Single by Split Enz

from the album Dizrythmia
- B-side: "Crosswords"
- Released: September 1977
- Recorded: Air Studios, London, 1977
- Genre: Progressive rock
- Length: 3:02
- Label: Mushroom Records
- Songwriter(s): Tim Finn Eddie Rayner
- Producer(s): Geoff Emerick Split Enz

Split Enz singles chronology
| "Another Great Divide" (1977) | "My Mistake" (1977) | "Bold as Brass" (1977) |

= My Mistake (Split Enz song) =

"My Mistake" is a 1977 song by New Zealand art rock group Split Enz. It was released in September 1977 as the lead single from their studio album Dizrythmia.

"My Mistake" was the first Split Enz song to achieve a top 20 chart position, peaking at #15 in Australia and #21 in the band's native New Zealand.

• _Given information_
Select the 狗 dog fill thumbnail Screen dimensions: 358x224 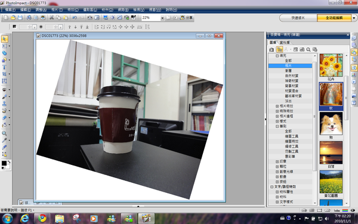(x=331, y=125)
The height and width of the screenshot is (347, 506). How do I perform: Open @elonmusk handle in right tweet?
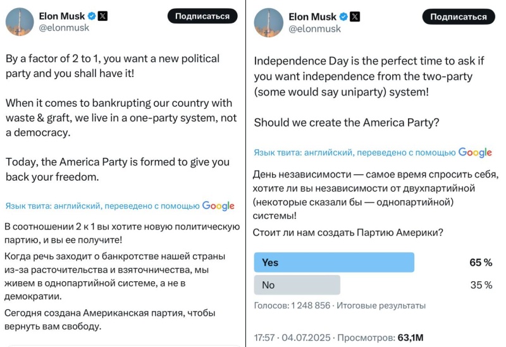[314, 28]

• _Objective_
Extend the article on the Split Enz single "My Mistake," picking up right after its closing sentence about the song's chart peaks.

• _Result_
==Music video==
The music video for "My Mistake" has a cabaret style. It begins with most of the group in front of a stage playing the music in a dimly lit amphitheatre. Tim Finn walks onto stage and begins to sing. The stage lights up eventually and all the band members can be seen. Throughout the video, Tim Finn performs 'magic tricks' assisted by editing (such as disappearing and appearing items). As is heard on the album version of the song, Finn then scats along with the trumpet solo performed by band member Robert Gillies. At the end of the video, while playing, Gillies' trumpet disappears, and Eddie Rayner's piano disappears as he's playing it.

==Track listing==
===UK 12" vinyl===
- Side A
1. "My Mistake" - 2:56
2. "Crosswords" - 3:21
- Side B
3. "The Woman Who Loves You" - 6:46

===Standard 7" vinyl===
1. "My Mistake" - 2:40
2. "Crosswords" - 3:21

==Cover versions==
The Panda Band covered the song in 2006 on Australian youth radio station Triple J's Like a Version segment.

==Personnel==
All members of the performing personnel feature in the music video for "My Mistake".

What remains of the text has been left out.